A KAUST-led research team used acoustic readings to reassess fish populations in the ocean's mesopelagic zone (200-1000m depth). Published in Nature Communications, their findings indicate that mesopelagic fish quantities may be ten times greater than current estimates. The study also suggests that open-ocean ecosystems are as efficient as coastal regions in nutrient cycling. Why it matters: This discovery assigns mesopelagic fish a potentially significant, previously unrecognized role in the global carbon cycle and highlights KAUST's contribution to marine science.
A KAUST-led team used acoustic technology and net sampling to explore ocean depths in 146 locations worldwide. They found that the biomass of pelagic organisms in the deep sea is much larger than previously thought, especially below productive waters. Deep-sea fauna migrates to shallower areas to feed, transporting carbon to the deep sea. Why it matters: This suggests the ocean's carbon pump is more effective than previously understood, with implications for climate change mitigation strategies.
Dr. Luiz Rocha from the California Academy of Sciences discussed the impact of climate change on coral reefs during a keynote lecture at KAUST. He highlighted the phenomenon of coral bleaching due to rising water temperatures and its devastating effects on marine ecosystems. Rocha also spoke about exploring mesophotic coral ecosystems (MCEs), or the "twilight zone," at depths of 60-150 meters. Why it matters: Understanding the impact of climate change on coral reefs and exploring deeper marine ecosystems is crucial for preserving marine biodiversity in the face of global warming.

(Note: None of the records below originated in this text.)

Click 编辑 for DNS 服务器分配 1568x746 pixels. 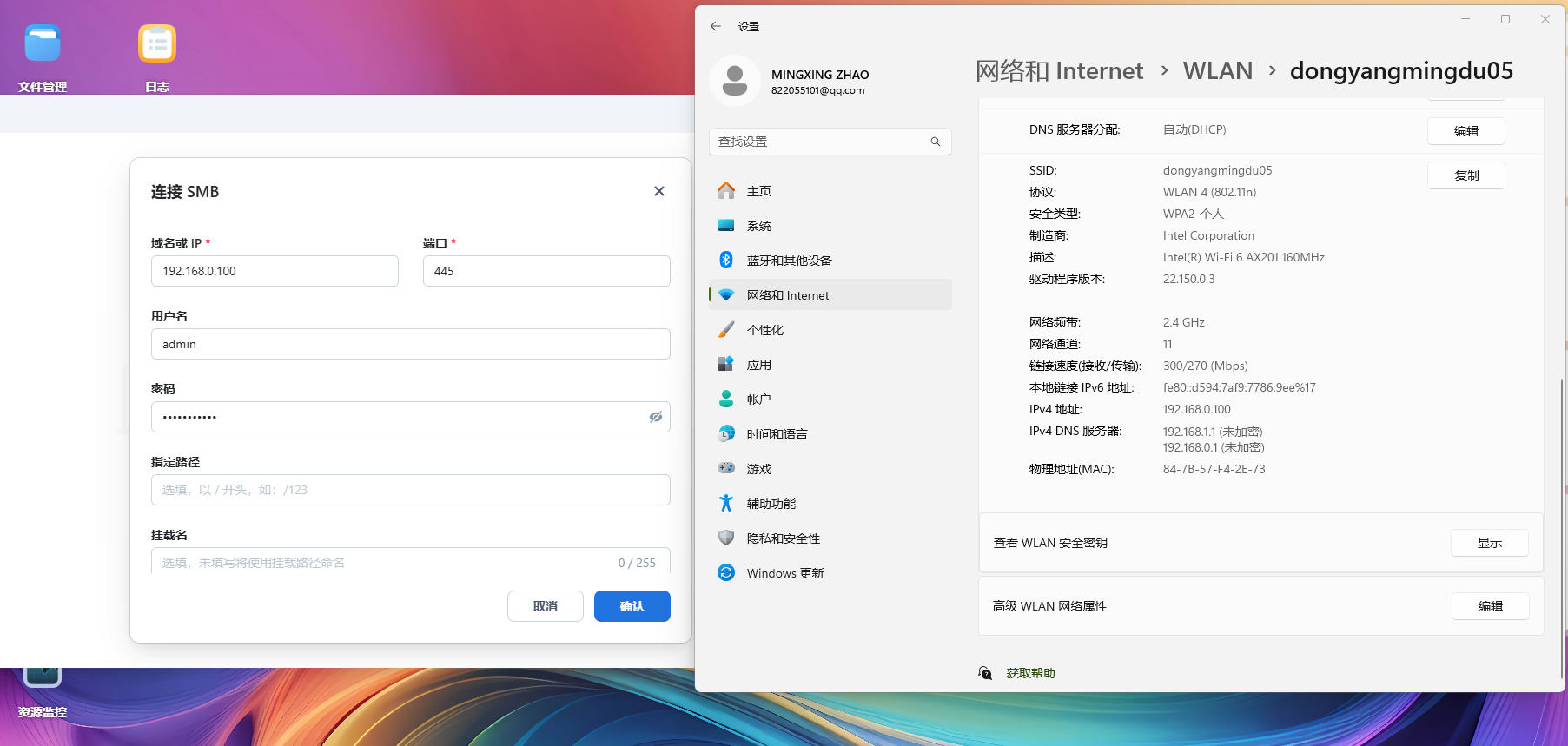pos(1466,131)
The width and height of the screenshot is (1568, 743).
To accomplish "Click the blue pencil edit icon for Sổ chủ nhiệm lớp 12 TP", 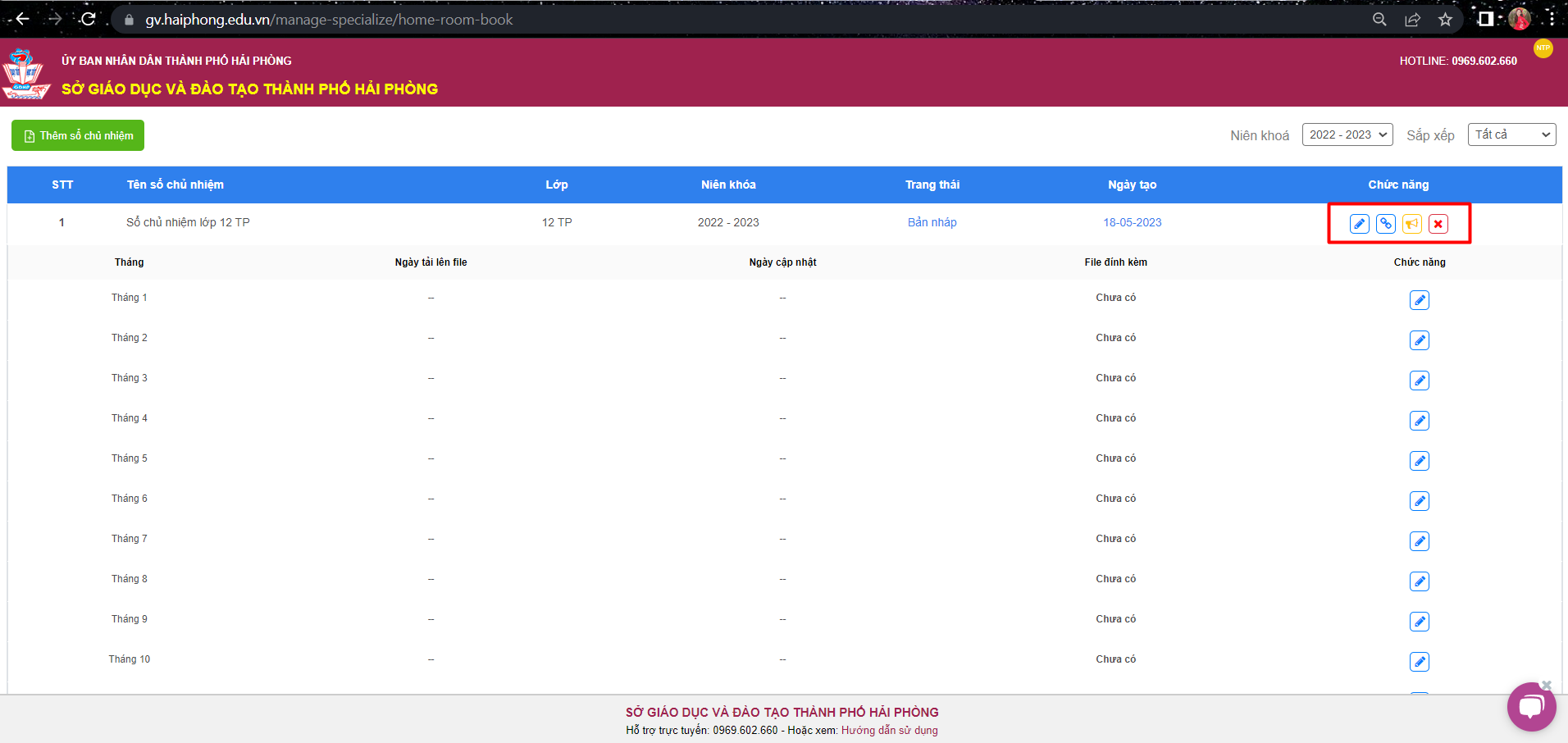I will (x=1359, y=224).
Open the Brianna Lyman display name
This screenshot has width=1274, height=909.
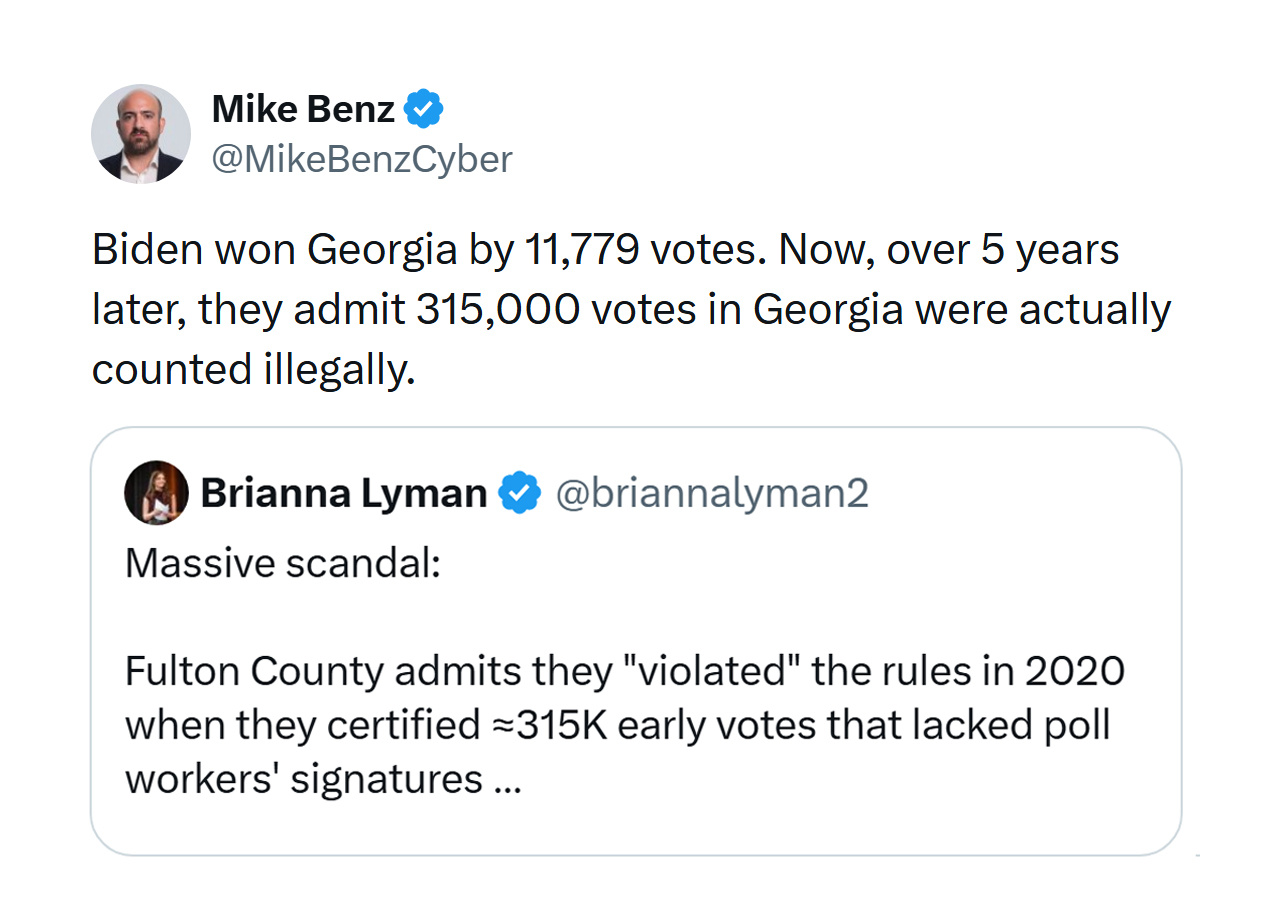[343, 493]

KAUST and the National Center for Wildlife (NCW) discovered an unexpected ecosystem deep below the Farasan Bank coral reef system in the Red Sea. The deep waters were inhabited by corals, fish, and other animals thriving in low oxygen and high acidity conditions. Creatures showed coping strategies like slower swimming and healthy coral growth despite conditions normally preventing calcification. Why it matters: The discovery highlights the Red Sea's significance as a natural laboratory for studying marine resilience to climate change, expanding our understanding of how marine life adapts to extreme conditions.
KAUST researchers are developing an AI tool to classify fish species based on economic value and population growth rate, aiming to aid sustainable fisheries management in Saudi Arabia. The tool will help identify species at risk of decline, supporting marine conservation and food security goals outlined in Saudi Vision 2030. Saudi Arabia aims to increase self-sufficiency in seafood production amid declining Red Sea fish populations. Why it matters: This initiative could significantly improve fisheries management and conservation efforts in the Red Sea, informing policy decisions and supporting sustainable food production in line with national objectives.